Avoiding detection is a major theme with Conficker.C. It’s not the first malware to try to defend itself in-memory against security software and diagnostic tools, but C does a lot of this. For instance, it disables Windows Automatic Updates and the Windows Security Center. My impression from talking to anti-malware vendors is that they can still detect it and I’m inclined to believe them; after all, there is just a few variants of Conficker and they’re well-understood.
Some security experts such as Eset are urging you to back up in advance of April 1 and to make sure that your security software is working properly. Of course (and they say this too) these are things you should do in any event. But make sure that the update mechanisms for Windows and your anti-malware are actually occurring because Conficker can turn them off.

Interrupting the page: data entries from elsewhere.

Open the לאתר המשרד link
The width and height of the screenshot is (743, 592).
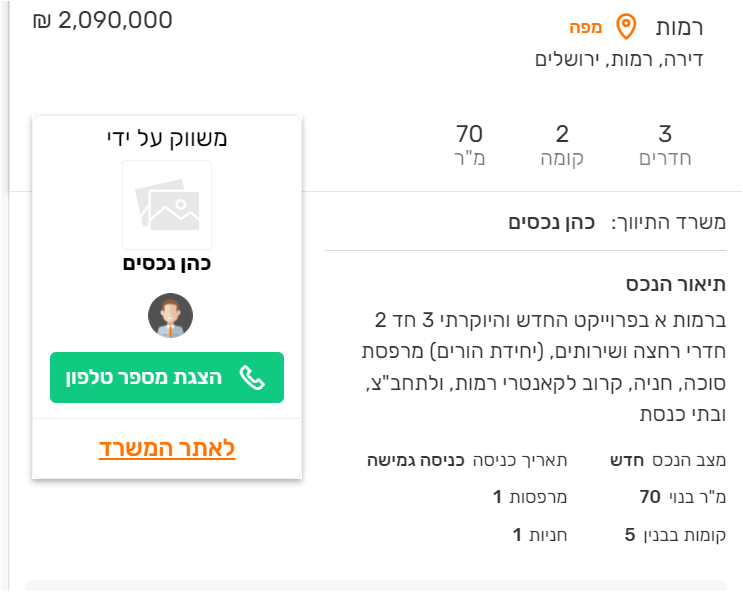point(167,447)
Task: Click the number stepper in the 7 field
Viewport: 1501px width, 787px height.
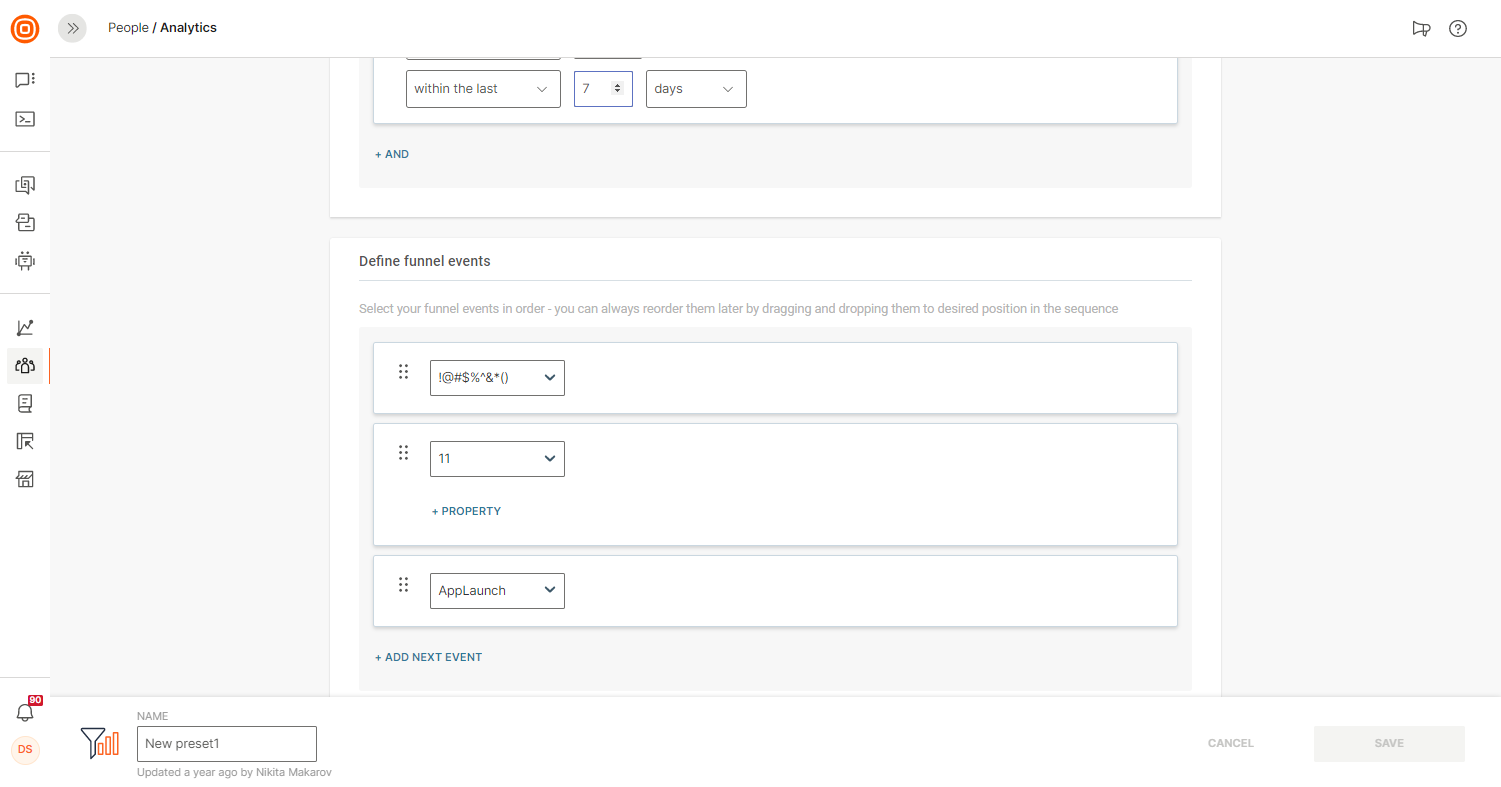Action: pyautogui.click(x=617, y=88)
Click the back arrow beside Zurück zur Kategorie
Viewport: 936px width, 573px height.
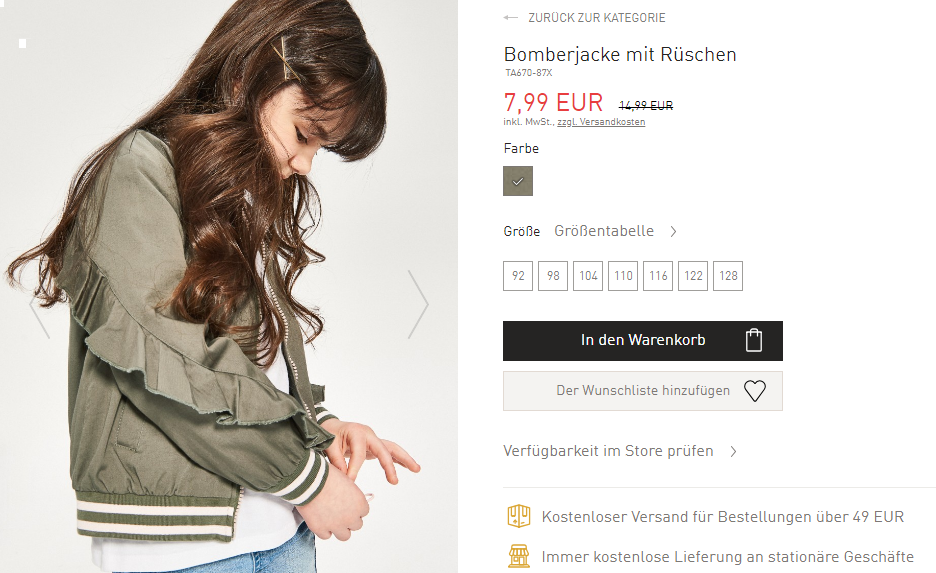coord(510,18)
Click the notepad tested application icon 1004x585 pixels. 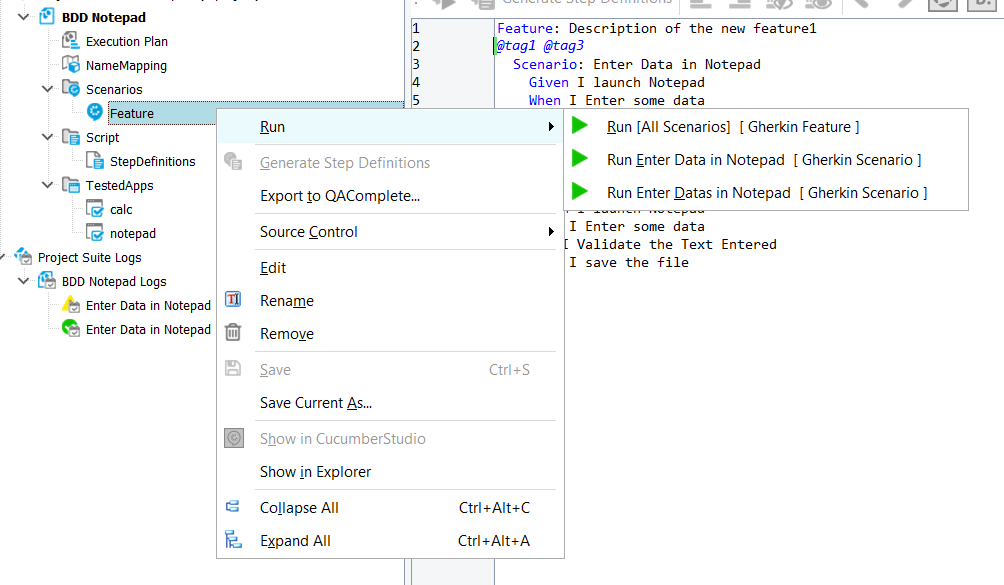94,232
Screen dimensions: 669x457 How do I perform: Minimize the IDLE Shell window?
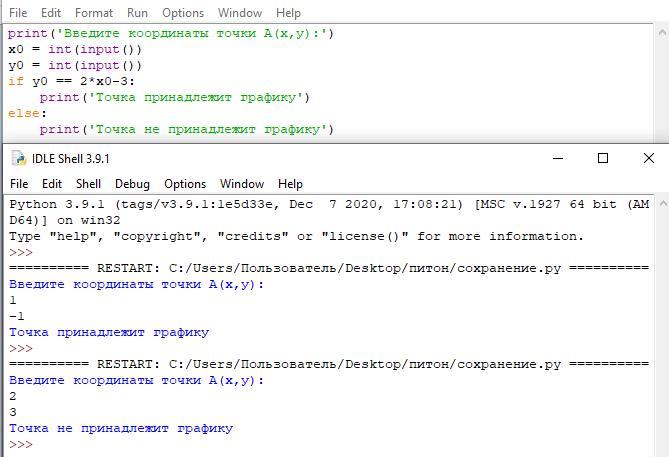tap(555, 158)
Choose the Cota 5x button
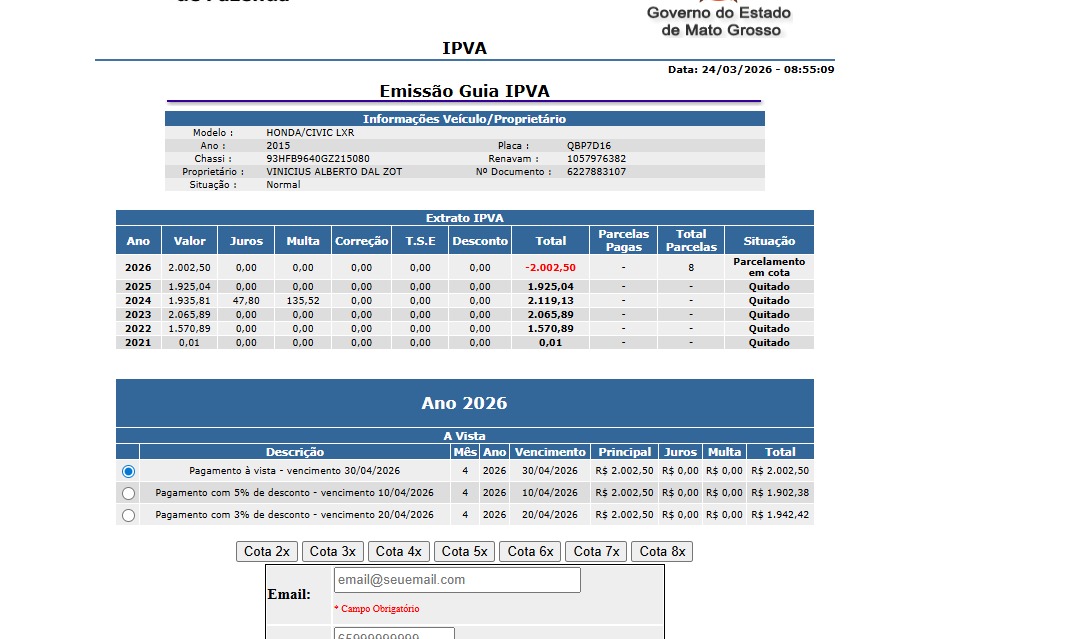The width and height of the screenshot is (1072, 639). coord(464,552)
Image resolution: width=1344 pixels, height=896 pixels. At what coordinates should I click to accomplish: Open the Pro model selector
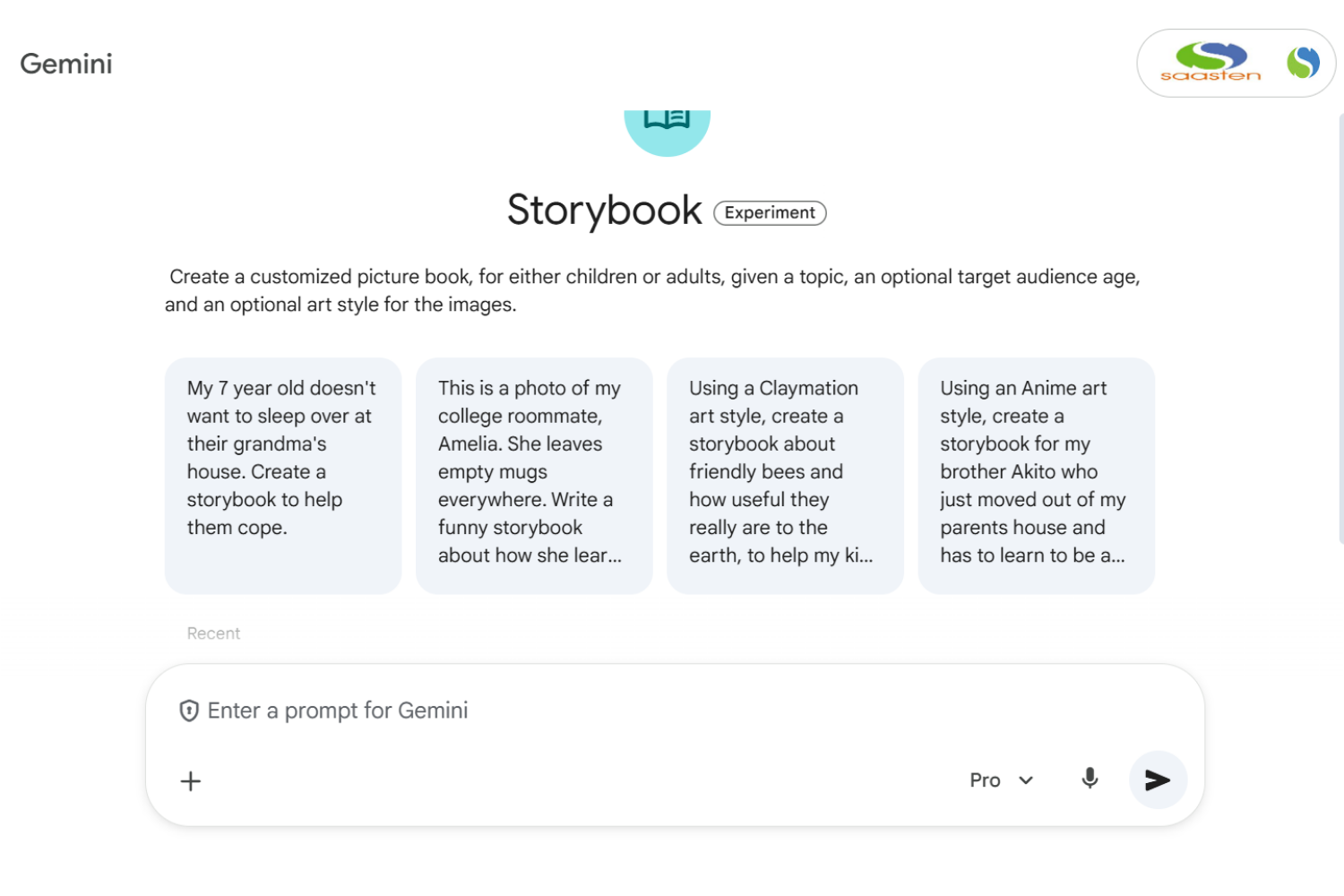point(985,780)
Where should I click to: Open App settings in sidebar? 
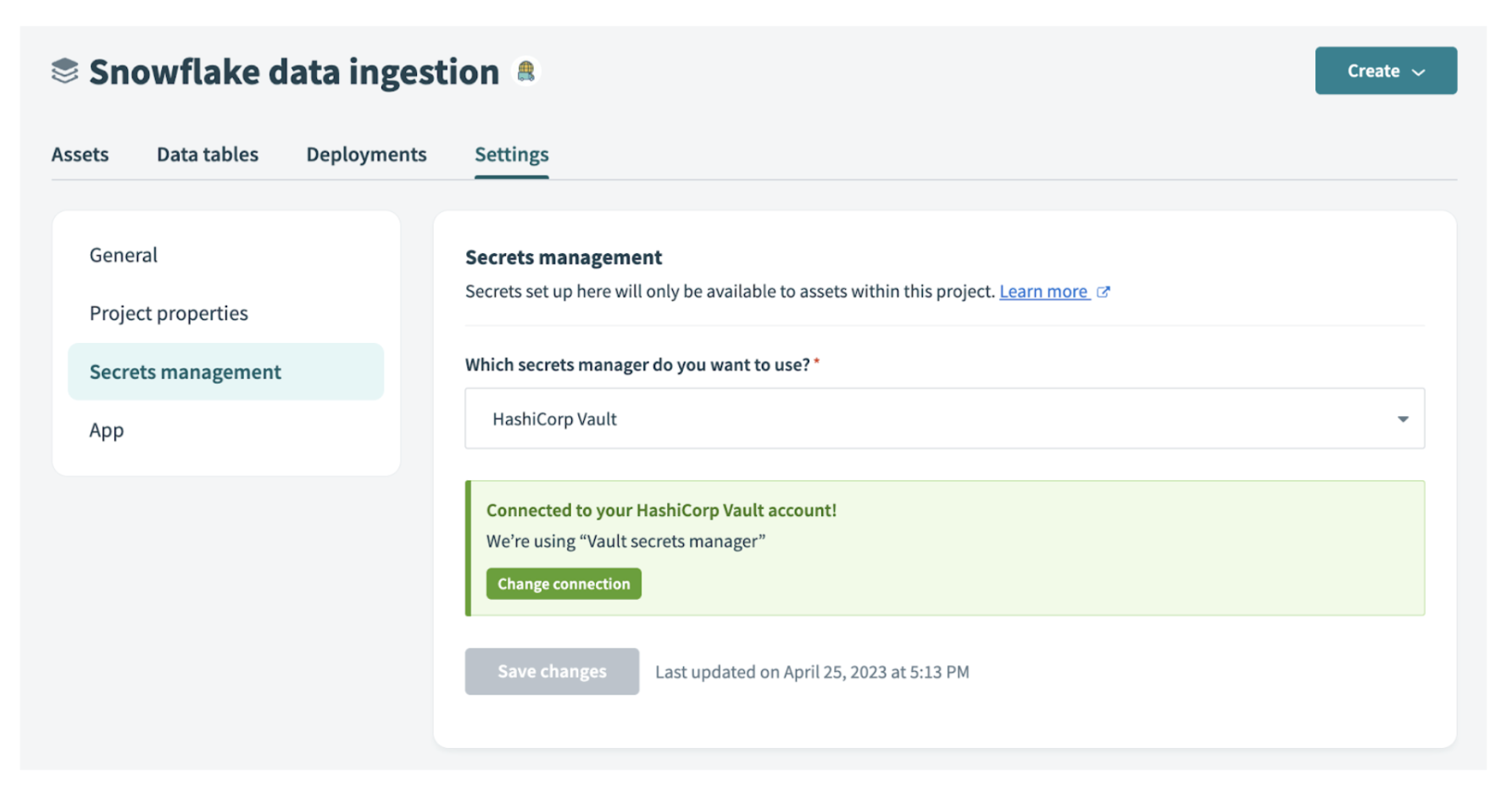107,430
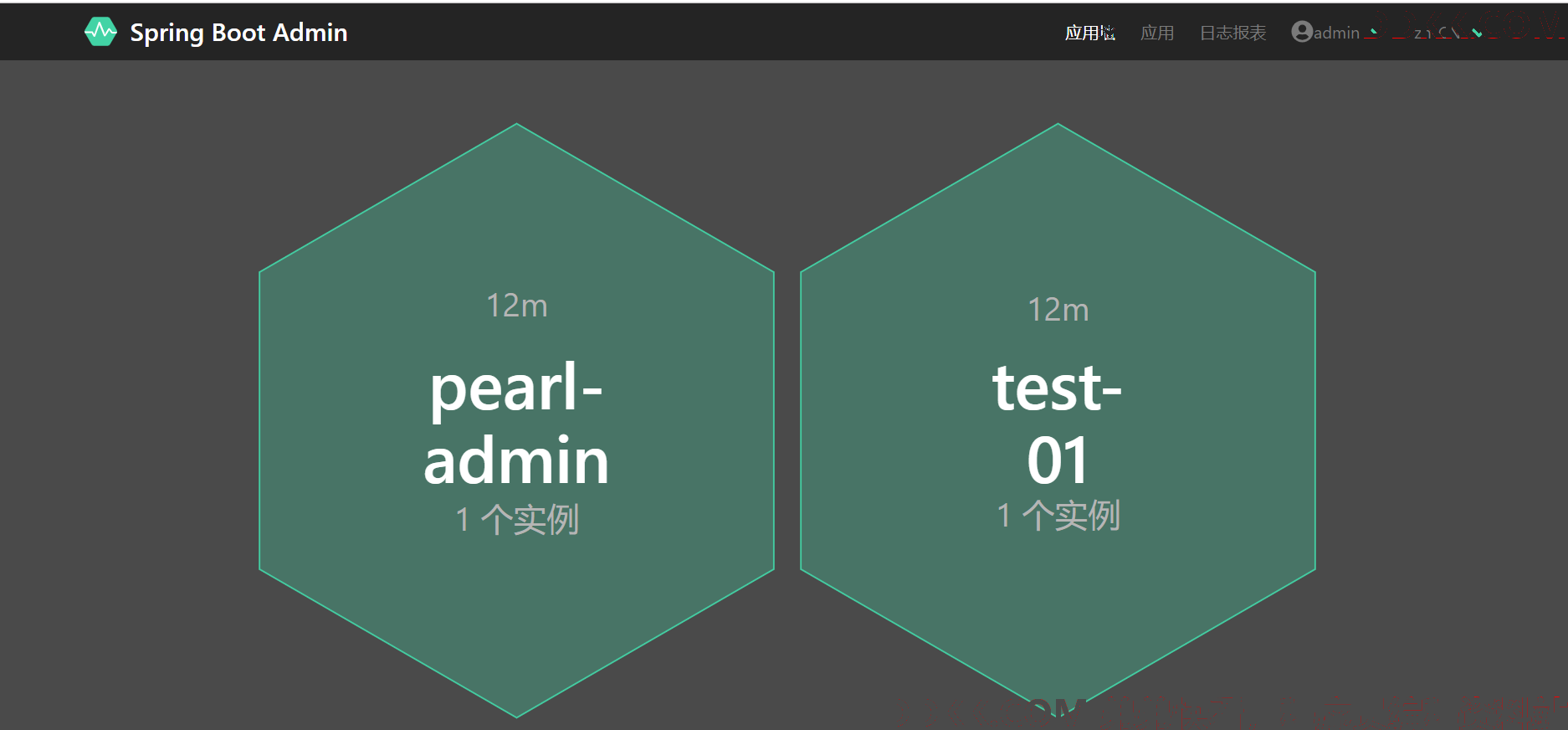Open the 应用 applications tab
The width and height of the screenshot is (1568, 730).
pyautogui.click(x=1157, y=33)
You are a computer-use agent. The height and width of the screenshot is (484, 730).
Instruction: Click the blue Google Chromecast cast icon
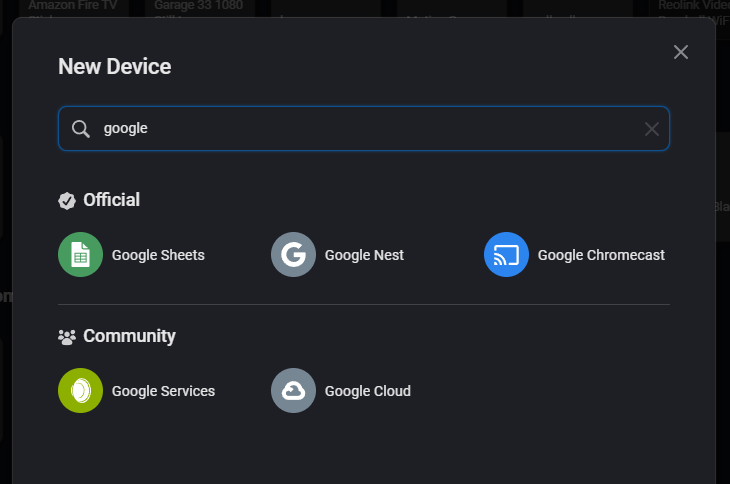coord(506,255)
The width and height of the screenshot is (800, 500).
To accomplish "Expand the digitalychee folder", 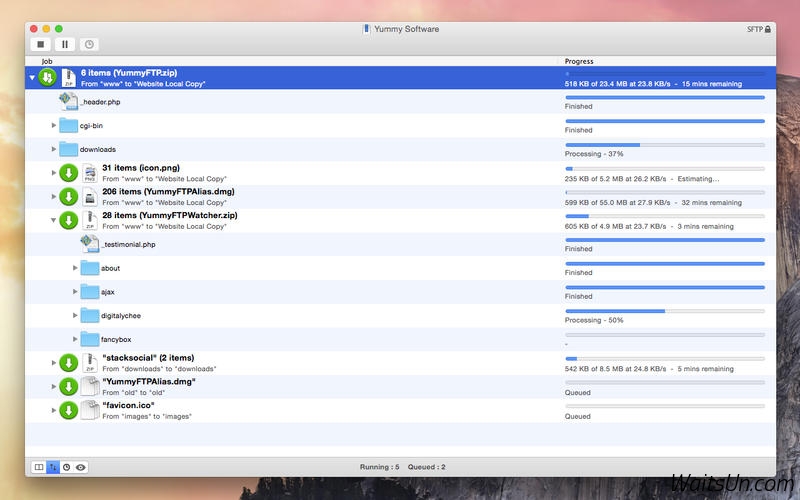I will [x=76, y=315].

But the big news with C is that the code is scheduled to come alive on April 1 and start contacting the 50,000 domains and download something. What will they download? What will it make the bots do? Honestly, nobody knows. This is the great mystery.
Another question you might ask is if the DNS powers that be stopped the propagation mechanism for Conficker A and B, how did C spread? Perhaps it’s not that widespread after all? I asked Richard Wang, Manager SophosLabs, US about this. He stresses that it’s hard to know for sure how much Conficker C is out there because they’re laying low until April 1. Among their customers C is 6% of the Conficker population, but it’s not clear if that’s representative of the world overall. It is possible for C to spread in part because there is a direct push mechanism in B, allowing an outside system to contact it and provide a domain name from which it should download an update, presumably C.
Conficker is really sophisticated as malware goes. It’s clear that its authors are smart people and perhaps that’s what’s got security people worried. But the only rational way to approach this is to do the things you know you need to do anyway and then not get hung up on it. Remember, there’s a very good chance that on April 1 nothing much will happen.